Guido's proposal only auto-coerces 7-bit data.
> We use such literals a lot and it didn't break anything.
> Even with Guidos proposal it will only break things, if you coerce
> such a literal into unicode without an explicit conversion.
My code example showed an implicit coercion.
> There already was a long discussion about interpreter pragmas
> on python-dev. I still prefer David Scherer's brilliant idea to
> (ab)use the 'global' statment at module level, if we ever introduce
> pragmas into the 1.x series of Python.
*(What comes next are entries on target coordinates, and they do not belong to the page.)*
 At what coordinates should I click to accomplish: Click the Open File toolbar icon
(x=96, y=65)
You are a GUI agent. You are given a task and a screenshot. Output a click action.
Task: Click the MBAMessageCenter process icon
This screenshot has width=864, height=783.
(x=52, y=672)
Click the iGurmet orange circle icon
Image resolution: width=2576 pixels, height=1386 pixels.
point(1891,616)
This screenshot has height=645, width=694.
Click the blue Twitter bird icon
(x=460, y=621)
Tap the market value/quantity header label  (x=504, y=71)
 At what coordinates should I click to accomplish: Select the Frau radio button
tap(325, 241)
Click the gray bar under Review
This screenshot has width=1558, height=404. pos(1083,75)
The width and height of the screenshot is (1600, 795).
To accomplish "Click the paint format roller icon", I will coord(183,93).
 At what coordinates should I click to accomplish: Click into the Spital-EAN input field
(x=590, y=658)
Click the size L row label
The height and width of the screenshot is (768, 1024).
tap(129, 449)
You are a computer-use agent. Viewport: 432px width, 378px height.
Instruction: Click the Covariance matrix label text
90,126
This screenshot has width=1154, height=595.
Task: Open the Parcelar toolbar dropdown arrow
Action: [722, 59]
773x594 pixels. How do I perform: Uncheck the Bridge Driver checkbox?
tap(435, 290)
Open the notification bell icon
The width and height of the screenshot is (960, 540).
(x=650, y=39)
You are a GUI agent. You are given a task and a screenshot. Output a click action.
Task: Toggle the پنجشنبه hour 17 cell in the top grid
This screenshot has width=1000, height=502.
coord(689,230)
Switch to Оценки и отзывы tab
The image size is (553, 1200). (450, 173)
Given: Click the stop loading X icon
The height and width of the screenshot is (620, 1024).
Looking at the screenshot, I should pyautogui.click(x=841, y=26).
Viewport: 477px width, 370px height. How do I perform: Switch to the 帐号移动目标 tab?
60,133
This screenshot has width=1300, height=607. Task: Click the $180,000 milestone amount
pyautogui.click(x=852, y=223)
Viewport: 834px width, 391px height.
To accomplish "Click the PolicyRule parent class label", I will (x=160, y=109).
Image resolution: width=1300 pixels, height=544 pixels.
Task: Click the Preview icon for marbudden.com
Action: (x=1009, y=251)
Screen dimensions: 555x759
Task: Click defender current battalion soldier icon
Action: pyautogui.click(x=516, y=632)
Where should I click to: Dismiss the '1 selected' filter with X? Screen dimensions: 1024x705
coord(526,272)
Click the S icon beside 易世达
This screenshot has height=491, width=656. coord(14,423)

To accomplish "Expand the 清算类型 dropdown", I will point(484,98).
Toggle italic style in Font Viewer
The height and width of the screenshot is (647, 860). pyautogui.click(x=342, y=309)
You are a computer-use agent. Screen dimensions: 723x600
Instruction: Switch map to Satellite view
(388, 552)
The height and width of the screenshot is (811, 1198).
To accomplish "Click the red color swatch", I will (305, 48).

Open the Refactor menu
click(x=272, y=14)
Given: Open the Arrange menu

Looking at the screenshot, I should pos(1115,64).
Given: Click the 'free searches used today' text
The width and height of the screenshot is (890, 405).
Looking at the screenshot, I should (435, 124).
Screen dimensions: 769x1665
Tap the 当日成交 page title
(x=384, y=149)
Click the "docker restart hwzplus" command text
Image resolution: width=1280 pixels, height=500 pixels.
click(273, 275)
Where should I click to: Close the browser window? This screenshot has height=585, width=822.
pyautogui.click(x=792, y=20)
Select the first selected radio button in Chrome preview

Please review the discussion
> (April 2000) in the python-dev archives.
I wasn't so concerned about the syntax so I didn't bother to look that
up.
> > Now I could go through my code and change all of the literals to Unicode
> > literals by hand, but
> >
> > a) that's really ugly, syntactically
>
> As always this is simply a matter of taste. And after a while you get
> used to it.
They say that about Perl too. :) I don't believe them.
> > b) I feel like I'll end up switching them all back when we just make
> > literal strings "wide" by default
>
> I don't believe that this will happen in the 1.x series. This would break
> just too many things and the memory penalty is just to harsh for small
> systems.
We will see about the former. The latter is just not true because a
Unicode object could be internally implemented as an 8-bit string as
long as it implements the same external interface. We have often
discussed these "tagged Unicode objects" and have just not implemented
them yet.
> > c) I feel like I'm being penalized for making my program
> > internationalized
>
> As long as your i18n effort doesn't hit asian languages (for example
> chinese, japanese) you can get away with narrow strings.
I work with XML so I don't know what language the input is in.
> Unicode only comes
> into play, if you have to deal with several different languages at
> the same time.
Or if you are dealing with XML, or TKinter, or WebDAV or communicating
with Java or ...
> > d) I have a lot of code, as we all do.
>
> If code can be modified automatically (and what you proposed can
> be done with a only slightly more elaborated operation than a simple
> 's/"/u"/g' replacement) this is IMO no argument.
Actually, I haven't had any experience with source to source Python
transforms myself. Wouldn't it mess up other things like comments and
tabbing unless you got to a great deal of work?
--
Paul Prescod - ISOGEN Consulting Engineer speaking for himself
Simplicity does not precede complexity, but follows it.
- http://www.cs.yale.edu/~perlis-alan/quotes.html